After The Aguacalypse

They gathered in the shade of the empty building below the double amber curves. It had been a long, hard hunt and they were tired, but resting there, protected from the heat that blazed outside, they felt better. As the younger children skinned the pelts from the giant rodents the group had captured, some of the Middle Years gathered around the Teaching Elder as she told them the legends of The Ones Who Came Before.

“They could touch the sky. They had dominion over the waters. When they hungered they would rub their fingers over a magic machine that they held in their hands and soon a meal would be brought to them.”

The youngsters sighed contentedly, dreaming of even a small part of such bounty.

“When the sun scorched the land they turned a circle on their walls and their dwellings became cool. They feared no animal and made no sacrifice so that the giant metal monsters would not come in the night and take their children. In those times the giant metal monsters did as they were bid.”

“But Teaching Elder,” interrupted one. It was D’Nim, the boldest and brashest of the Middle Years.
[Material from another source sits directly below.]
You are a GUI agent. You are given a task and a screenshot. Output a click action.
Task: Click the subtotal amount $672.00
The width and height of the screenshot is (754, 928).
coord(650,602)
He was always the first to climb on a giant roach’s back and wrestle it into submission if there were no other meat to be found. If he survived, he would one day be chief. “If The Ones Who Came Before had all these things, worked all this magic, what happened? Why are we not like them? Why must we live the way we live now?”

“Oh, D’Nim,” said the Teaching Elder, shaking her head. “It is a lesson for all of us. They had everything and yet that abundance is what destroyed them. They choked their rivers with poisons. The blackened their skies oil. But most of all, they grew soft and contented and their decadence lead to the Great Reckoning.”
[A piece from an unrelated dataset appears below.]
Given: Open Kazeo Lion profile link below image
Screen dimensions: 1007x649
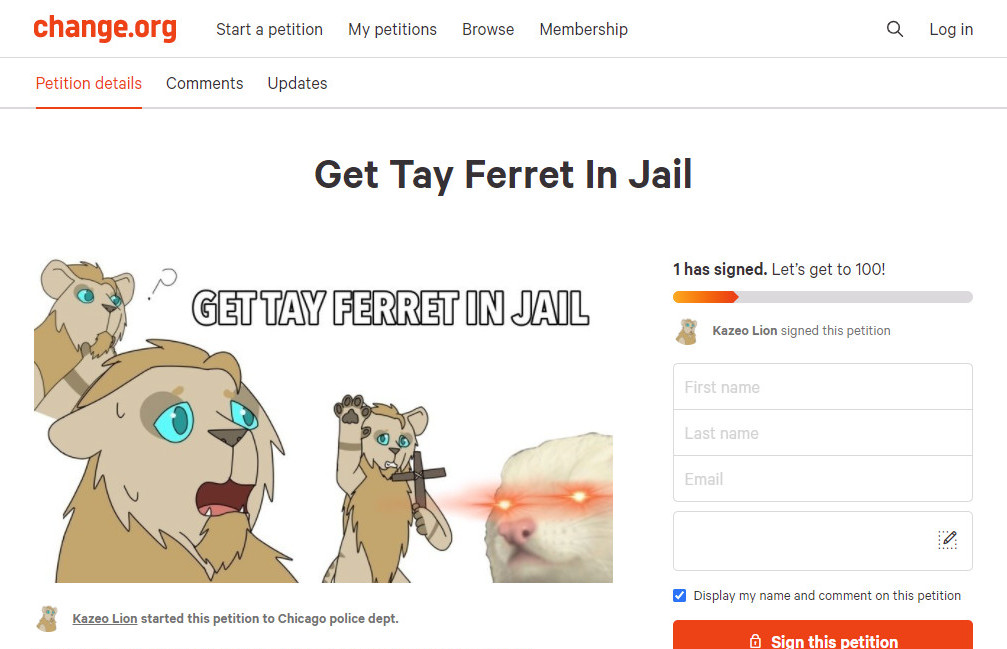Looking at the screenshot, I should (x=105, y=619).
“But how?” D’Nim persisted. “You always tell us of the Great Reckoning, but what brought it about? What made them so weak that the Bad Things were able to take control?”

The Teaching Elder sighed. She knew he could no longer shield them from the horrors of the past. She sat on the long raised altar, under the pictures of breaded chicken parts and sandwiched cow patties, and reveled the terrible truth of how it all fell apart for The Ones Who Came Before.

“No society can survive, nor does it deserve to,” she began, “when it reaches the level where its members labor on lists of where to get heated bread with avocado smeared on it.